Appellant further contends the trial judge erred in admitting these Exhibits 12 and 13 in evidence. It was shown that the contents were in the same condition as when taken, save that a small portion had been removed for analysis. These liquors, claimed to be intoxicating and found in appellant's place of business, were admissible as tending to show the character of his business, nothwithstanding the fact that they were seized a few days after the date of the alleged unlawful sale. Starbeck v. State, 53 Tex. Cr. R. 192, 109 S.W. 162; Klepfer v. State, 121 Ind. 491, 23 N.E. 287.

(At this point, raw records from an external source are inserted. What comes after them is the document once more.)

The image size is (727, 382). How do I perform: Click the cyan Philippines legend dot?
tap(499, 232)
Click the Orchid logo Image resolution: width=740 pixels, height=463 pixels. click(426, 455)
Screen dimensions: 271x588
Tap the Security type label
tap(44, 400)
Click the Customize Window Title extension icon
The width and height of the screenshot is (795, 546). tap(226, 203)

It is contended the trial judge erred in admitting a letter from the United States internal revenue collector, in which, under seal, he certified that a special tax stamp had been issued to appellant as a retail dealer in malt liquor. This instrument was offered under section 20 of the local option law. Appellant contends it was not a certified copy, and was therefore incompetent. Without passing upon the sufficiency of the certificate, we hold its admission, if error, could not have been prejudicial, as appellant himself testified that he had purchased and paid for such a special tax stamp, or license, and that it had been issued to him.

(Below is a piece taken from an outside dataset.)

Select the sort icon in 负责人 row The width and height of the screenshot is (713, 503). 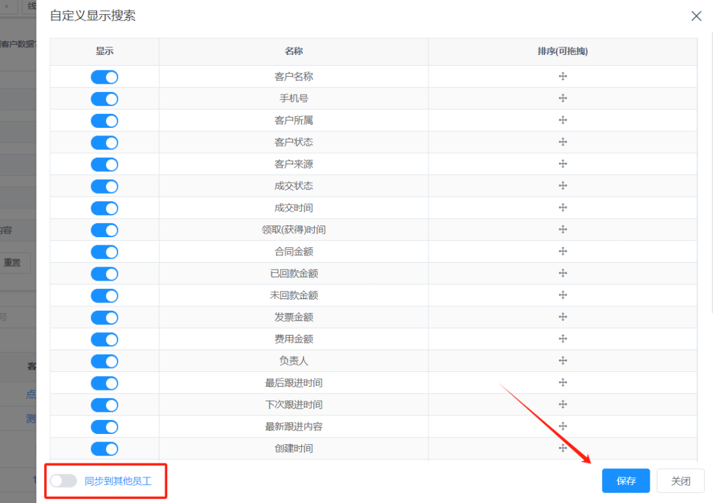click(x=562, y=360)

A number of expense bills and freight receipts issued by an agent of the Idaho & Washington Northern Railway Company tending to show shipments of casks of bottled beer from the Inland Brewing & Malting Company of Spokane to the appellant, were admitted in evidence. Appellant contends that they were incompetent; that they were not originals; and that they did not tend to show any sale of intoxicating liquor as charged. Other evidence discloses the fact that by using carbon sheets these receipts and bills were made at the same time as the originals, which had been delivered to appellant, and could not be produced by the state; and that the casks had been delivered at his place of business by a drayman, who did his hauling, and whom he paid. Upon the charge of selling intoxicating liquors these facts and the exhibits were competent evidence as tending to show the character of appellant's place of business and the business which he was transacting. If...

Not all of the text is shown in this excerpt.